I've checked the post below but it still can not generate the CIE1931 chromaticity diagram in LabView.
Does anyone know how to implement it ?
Thanks for you guys' help.
taky1119
12-21-2010 12:38 PM - edited 12-21-2010 12:47 PM
Here is a less-then-perfect solution: Set the background plot area of a XY graph to a CIE 1931picture (Wikipedia has nice CIE image).
Scale/size everything appropriately to line up the coordinates. The biggest drawback (besides the fact that it is sort of a hack-job) is that you cannot easily resize the thing. The only way I found to do this is to resize the image in some image software (GIMP is great!) and load the appropriately sized image into the background at run-time. Also, you cannot use the graph zoom functions because the image is not smart enough to zoom too.
I verified my image alignment using the Black Body curve.
I have attached an example of this in LV2010 and 8.2 (I cannot test 8.2 so hopefully it works if you need it).
Otherwise you have to create your own bitmap-type-thing using RGB or some other color systems. This gets tricky because among other things, I think it matters what monitor this will be displayed. The process would be something like this:
1) Convert CIE 1931 to tristimulus XYZ (I have the xy to XYZ function if you need it)

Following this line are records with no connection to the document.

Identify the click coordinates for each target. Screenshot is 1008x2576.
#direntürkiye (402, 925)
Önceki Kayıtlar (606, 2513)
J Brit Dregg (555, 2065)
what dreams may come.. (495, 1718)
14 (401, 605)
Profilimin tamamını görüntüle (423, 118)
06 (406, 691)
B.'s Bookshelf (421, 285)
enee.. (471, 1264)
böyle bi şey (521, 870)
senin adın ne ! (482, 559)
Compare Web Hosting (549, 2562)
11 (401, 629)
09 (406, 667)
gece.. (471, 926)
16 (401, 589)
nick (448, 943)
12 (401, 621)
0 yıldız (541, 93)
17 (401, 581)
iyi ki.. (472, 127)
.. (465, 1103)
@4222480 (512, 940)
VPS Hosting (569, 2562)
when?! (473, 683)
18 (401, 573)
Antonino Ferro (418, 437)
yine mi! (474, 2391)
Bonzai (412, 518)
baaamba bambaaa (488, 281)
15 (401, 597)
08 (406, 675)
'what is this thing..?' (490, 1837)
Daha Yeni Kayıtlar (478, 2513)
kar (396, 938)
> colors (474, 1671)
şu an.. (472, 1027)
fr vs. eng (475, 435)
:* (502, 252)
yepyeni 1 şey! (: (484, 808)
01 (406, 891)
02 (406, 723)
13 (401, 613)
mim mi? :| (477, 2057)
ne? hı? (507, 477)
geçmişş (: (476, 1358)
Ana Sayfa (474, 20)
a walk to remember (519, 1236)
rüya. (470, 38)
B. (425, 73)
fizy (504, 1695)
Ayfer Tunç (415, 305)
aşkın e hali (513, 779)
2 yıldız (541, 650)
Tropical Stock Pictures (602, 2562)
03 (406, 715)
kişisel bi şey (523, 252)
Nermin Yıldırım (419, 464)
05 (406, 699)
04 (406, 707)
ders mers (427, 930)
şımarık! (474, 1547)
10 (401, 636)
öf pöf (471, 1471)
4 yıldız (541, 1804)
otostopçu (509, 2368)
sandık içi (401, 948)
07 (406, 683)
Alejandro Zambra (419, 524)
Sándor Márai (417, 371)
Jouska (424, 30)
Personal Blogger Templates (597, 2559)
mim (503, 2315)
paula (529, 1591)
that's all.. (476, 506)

2) Somehow null the values that don't make sense (those outside the "horseshoe")
3) Apply a conversion matrix to get RGB (This is where the specific display/reference comes in)
4) Create the background to your graph/display/picture/etc.
For more information on this route I found: http://cs.haifa.ac.il/hagit/courses/ist/Lectures/Demos/ColorApplet2/t_convert.html.
There may be better ways. I'm interested if anybody else weighs in!
Cheers,
-Jolt
Edit: I just realized that the images I used are only in the LV2010 folder. If you load the 8.2 example you will need to move these images into that folder.
Also, the formats for the graph plots didn't save. The second plot ("plot 1") is best viewed as big points (X), without lines.